2017-07-25 09:43:03
Ford and Mazda Hope to Be Removed From Latest Airbag Recall

Ford Motor and Mazda plan to ask federal safety regulators to exclude their vehicles from the latest expansion of the widespread recall of airbag inflaters made by Takata, a Japanese supplier that sought bankruptcy protection in June.

Earlier this month, Takata added 2.7 million vehicles to a recall aimed at replacing defective airbags that can explode too violently and have been linked to at least 17 deaths, including 12 in the United States. That expansion adds to an effort that had previously been expected to cover 70 million inflaters in 42 countries.

The 2.7 million vehicles include more than two million made by Ford, as well as some from Mazda and Nissan. But on Tuesday, Ford informed the National Highway Traffic Safety Administration that it intended to fight the recall, saying its inflaters contain a chemical compound that has proved effective in preventing violent ruptures.

“We intend to file a petition with N.H.T.S.A. to further study our inflaters,” Ford said in a statement. “At this point, there is no data to suggest a recall is needed.”
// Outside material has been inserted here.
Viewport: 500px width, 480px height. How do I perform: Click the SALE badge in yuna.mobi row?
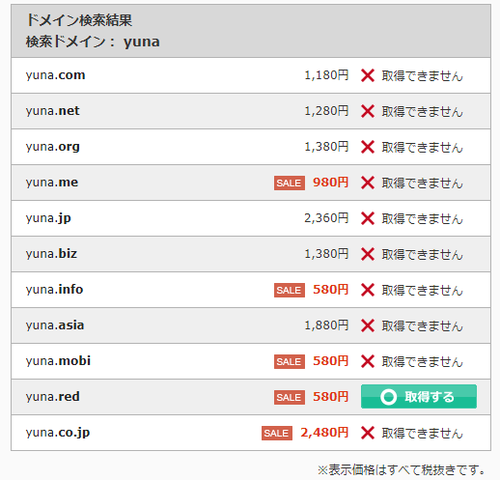click(x=289, y=361)
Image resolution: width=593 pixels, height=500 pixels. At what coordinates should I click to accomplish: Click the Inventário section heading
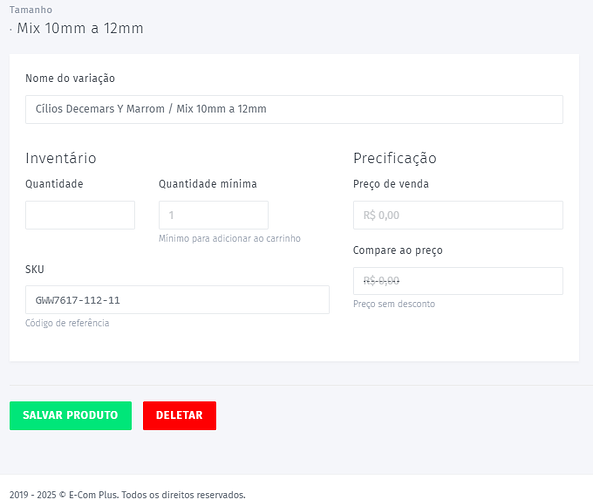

Takata inflaters use ammonium nitrate to create a controlled explosion that rapidly inflates airbags in the event of a collision. But prolonged exposure to moisture and temperature fluctuations can make the compound unstable and cause it to combust suddenly. In such events, drivers or occupants have been sprayed with shards of metal and plastic.

Over the years, Takata has used a variety of chemical agents to keep the propellant dry, with some combinations showing a greater propensity to fail than others, according to federal regulators.

Ford said it had tested “hundreds” of its vehicles that use Takata airbags and calcium sulfate as a drying agent. These inflaters “have not shown any propellant degradation, and have pressure measurements within specification,” Ford said.

Ford has until Aug. 17 to file data and documentation to support its request. N.H.T.S.A. will review the material and make a final decision whether to grant an exemption to the recall.

The affected Ford vehicles include the Ford Ranger, Ford Fusion and Lincoln MKZ sedans and Edge sport utility vehicle from various model years ranging from 2006 to 2012.

Mazda said it was supporting Ford’s petition because its vehicles included in the expanded recall were pickup trucks made for Mazda by Ford.

Nissan said in a statement that it was going forward with the recall “out of an abundance of caution.”

Takata’s problems with defective devices began in 2008, when Honda initially recalled 4,000 vehicles that used Takata technology.

In February, Takata pleaded guilty to fraud charges, acknowledging that it had provided false safety test data. The company agreed to provide $875 million to compensate automakers for costs related to recalls, and $125 million for people killed or injured.

The Justice Department has also filed criminal charges against three Takata executives. Those cases are pending.

The most recent death related to Takata airbags was reported this month when Honda said a person in Florida died last summer after an inflater ruptured in a parked 2001 Accord during an attempt to make an unspecified repair with a hammer.